_Text shown:_
◇ ◇ ◇ ◇ ◇

總的來說,只要給你建立了個人檔案,你的一切都將被記錄在這個檔案裡,包括你在學校裡的所有分數,你的考試成績,還有你的老師給你的評語,你的家庭情況,所有的關於你的好的和壞的的東西。
And whenever you go, if you were transferred to another school, or, you go to a middle school or the university, these personal archives always follow you.
無論你走到哪裡,如果你轉到別的學校,或者,你考上了中學或者大學,這些個人檔案總是跟著你。
The strange thing is, everybody has a personal archive with everything about this person recorded in the archive, but nobody is allowed to have a read of the archive himself. Only the party members, or the head or the leaders of your workplace or your school had the right to read it.
奇怪的是,每個人都有個人檔案,檔案裡記錄著這個人的一切,但是誰也不准看自己的檔案。只有你工作單位的黨員幹部,或者是你工作單位的領導,或者是你學校的領導才有權看。
Today we all heard about this “social credit” score the Communist Party is giving, is trying to establish or is trying to give everybody.
現在我們都聽說過中共的「社會信用 」系統分,也就是中共正在努力建立的,或者說正在努力給大家「打分」。

◇ ◇ ◇ ◇ ◇

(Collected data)

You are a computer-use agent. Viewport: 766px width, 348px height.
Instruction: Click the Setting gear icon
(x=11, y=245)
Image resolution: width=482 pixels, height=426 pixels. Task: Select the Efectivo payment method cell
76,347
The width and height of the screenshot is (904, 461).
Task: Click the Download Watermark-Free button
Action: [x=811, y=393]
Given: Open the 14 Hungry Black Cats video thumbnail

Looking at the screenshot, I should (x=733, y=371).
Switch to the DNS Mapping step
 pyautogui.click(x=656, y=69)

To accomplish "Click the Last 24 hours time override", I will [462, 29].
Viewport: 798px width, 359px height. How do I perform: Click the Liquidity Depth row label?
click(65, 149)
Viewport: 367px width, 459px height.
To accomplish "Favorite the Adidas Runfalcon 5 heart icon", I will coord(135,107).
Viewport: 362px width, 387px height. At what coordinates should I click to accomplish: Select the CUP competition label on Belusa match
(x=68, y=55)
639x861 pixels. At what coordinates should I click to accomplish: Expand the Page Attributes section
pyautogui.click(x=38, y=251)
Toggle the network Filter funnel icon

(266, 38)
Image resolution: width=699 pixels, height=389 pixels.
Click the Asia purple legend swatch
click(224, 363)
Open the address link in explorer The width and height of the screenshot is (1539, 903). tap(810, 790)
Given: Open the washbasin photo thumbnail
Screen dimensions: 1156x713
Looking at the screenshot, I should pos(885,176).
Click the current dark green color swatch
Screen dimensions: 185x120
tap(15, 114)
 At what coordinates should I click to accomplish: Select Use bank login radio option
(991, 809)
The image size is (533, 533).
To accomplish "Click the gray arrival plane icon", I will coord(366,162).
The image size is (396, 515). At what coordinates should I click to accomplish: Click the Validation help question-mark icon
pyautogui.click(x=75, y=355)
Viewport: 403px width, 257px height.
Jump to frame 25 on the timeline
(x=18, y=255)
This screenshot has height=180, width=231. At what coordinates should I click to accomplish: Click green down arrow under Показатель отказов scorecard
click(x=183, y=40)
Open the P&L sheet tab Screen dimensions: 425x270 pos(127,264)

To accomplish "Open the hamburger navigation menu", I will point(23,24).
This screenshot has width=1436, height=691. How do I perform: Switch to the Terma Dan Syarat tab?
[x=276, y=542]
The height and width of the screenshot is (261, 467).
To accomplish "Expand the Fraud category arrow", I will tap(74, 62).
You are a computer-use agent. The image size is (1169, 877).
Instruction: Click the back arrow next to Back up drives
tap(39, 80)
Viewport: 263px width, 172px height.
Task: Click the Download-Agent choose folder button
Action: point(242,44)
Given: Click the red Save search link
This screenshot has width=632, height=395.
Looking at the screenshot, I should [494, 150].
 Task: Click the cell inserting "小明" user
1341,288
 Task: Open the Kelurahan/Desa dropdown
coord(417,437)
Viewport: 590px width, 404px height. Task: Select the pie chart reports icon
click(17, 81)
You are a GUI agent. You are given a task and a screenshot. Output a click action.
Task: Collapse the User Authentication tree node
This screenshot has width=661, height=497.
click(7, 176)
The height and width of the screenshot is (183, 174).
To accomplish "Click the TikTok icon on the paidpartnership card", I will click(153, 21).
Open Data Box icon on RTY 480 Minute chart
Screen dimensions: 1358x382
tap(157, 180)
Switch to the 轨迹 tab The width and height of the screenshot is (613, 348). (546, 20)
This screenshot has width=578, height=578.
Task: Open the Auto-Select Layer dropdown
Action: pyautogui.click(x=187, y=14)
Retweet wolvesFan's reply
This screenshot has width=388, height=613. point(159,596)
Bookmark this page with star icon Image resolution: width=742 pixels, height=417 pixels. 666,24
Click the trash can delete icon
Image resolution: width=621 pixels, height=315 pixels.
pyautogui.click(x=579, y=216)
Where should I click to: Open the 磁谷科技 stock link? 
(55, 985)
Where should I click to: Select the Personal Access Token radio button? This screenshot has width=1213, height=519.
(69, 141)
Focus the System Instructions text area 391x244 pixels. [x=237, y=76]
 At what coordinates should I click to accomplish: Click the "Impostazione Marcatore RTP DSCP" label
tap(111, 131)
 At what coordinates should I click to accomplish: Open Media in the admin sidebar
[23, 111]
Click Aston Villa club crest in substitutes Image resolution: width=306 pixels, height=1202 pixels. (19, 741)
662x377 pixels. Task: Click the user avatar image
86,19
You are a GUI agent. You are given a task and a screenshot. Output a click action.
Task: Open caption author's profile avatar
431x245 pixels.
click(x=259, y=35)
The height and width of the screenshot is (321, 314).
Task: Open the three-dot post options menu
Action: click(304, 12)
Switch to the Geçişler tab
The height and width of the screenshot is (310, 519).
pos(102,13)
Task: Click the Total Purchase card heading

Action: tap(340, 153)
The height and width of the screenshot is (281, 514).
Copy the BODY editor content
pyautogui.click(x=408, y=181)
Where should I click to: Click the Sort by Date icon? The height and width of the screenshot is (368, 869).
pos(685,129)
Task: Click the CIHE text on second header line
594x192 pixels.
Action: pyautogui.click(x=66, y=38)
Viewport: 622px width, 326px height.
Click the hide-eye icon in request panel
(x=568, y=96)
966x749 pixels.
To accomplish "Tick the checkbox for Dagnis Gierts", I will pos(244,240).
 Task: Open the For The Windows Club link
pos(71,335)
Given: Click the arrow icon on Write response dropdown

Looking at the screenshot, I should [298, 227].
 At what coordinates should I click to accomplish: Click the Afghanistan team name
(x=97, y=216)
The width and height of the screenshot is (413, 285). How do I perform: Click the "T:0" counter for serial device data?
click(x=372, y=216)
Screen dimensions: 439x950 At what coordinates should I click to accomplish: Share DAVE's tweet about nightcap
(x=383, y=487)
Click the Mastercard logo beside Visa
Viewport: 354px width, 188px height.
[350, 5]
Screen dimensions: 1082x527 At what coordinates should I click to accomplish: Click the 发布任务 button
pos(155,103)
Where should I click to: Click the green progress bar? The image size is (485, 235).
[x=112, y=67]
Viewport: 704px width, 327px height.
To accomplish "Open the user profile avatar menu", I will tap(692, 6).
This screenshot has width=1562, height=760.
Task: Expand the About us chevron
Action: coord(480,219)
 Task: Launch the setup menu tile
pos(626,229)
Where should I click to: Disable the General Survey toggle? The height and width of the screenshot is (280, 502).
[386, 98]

◇ ◇ ◇ ◇ ◇

_Job 1:_
According to the passage on personal archives, who had the right to read a person's archive?
_Job 2:_
Resume the passage on personal archives, picking up directly after its final sentence.
The material has no connection to the passage on personal archives.

_Final answer 1:_
Only the party members, or the head or leaders of the person's workplace or school.

_Final answer 2:_
Actually, this is not a new idea, this personal archives, only at that time, we didn’t have a computer, we didn’t have so many cameras set up in the society, but everything about you was recorded on paper and with paper and ink and stored in the paper envelopes anyway. So the idea is the same. Only today, it became electronic personal archives. So, at that time, we already had a paper personal archive anyway.
其實這個並不是新的想法,前面說到的個人檔案,只是那時還沒有電腦,社會上還沒有那麼多的監視攝像頭,但是你的一切都記錄在紙上,用紙和墨水記錄下來,存在紙質的信封裡。所以思路是一樣的。只是今天,它變成了電子的個人檔案。那個時候,我們已經有了紙質的個人檔案。
Fortunately enough, for my mother’s side, the social class category was “Poor People in the City”, which was part of the “proletariat”, and actually, my mother’s foster father was once a capitalist who owned a shop in the county. Actually, my father came to know my mother when he worked in that shop as an apprentice.
幸運的是,我母親那邊的「階級成分」是 「城市貧民」,這屬於 「無產階級」,實際上,我母親的養父是在縣城開店的資本家。我父親就是在那家商店里當學徒工時認識我母親的。
But later on, my mother’s foster father became addicted to opium. As a result, he spent all his wealth. So when this CCP took power in 1949 and gave everyone a social class category, he was therefore classified as “poor people in the city”.
但後來,我母親的養父吸鴉片上癮,把家產都敗光了。當1949年中共上臺,給每個人都劃分「階級成分」的時候,他就被劃為 「城市貧民」。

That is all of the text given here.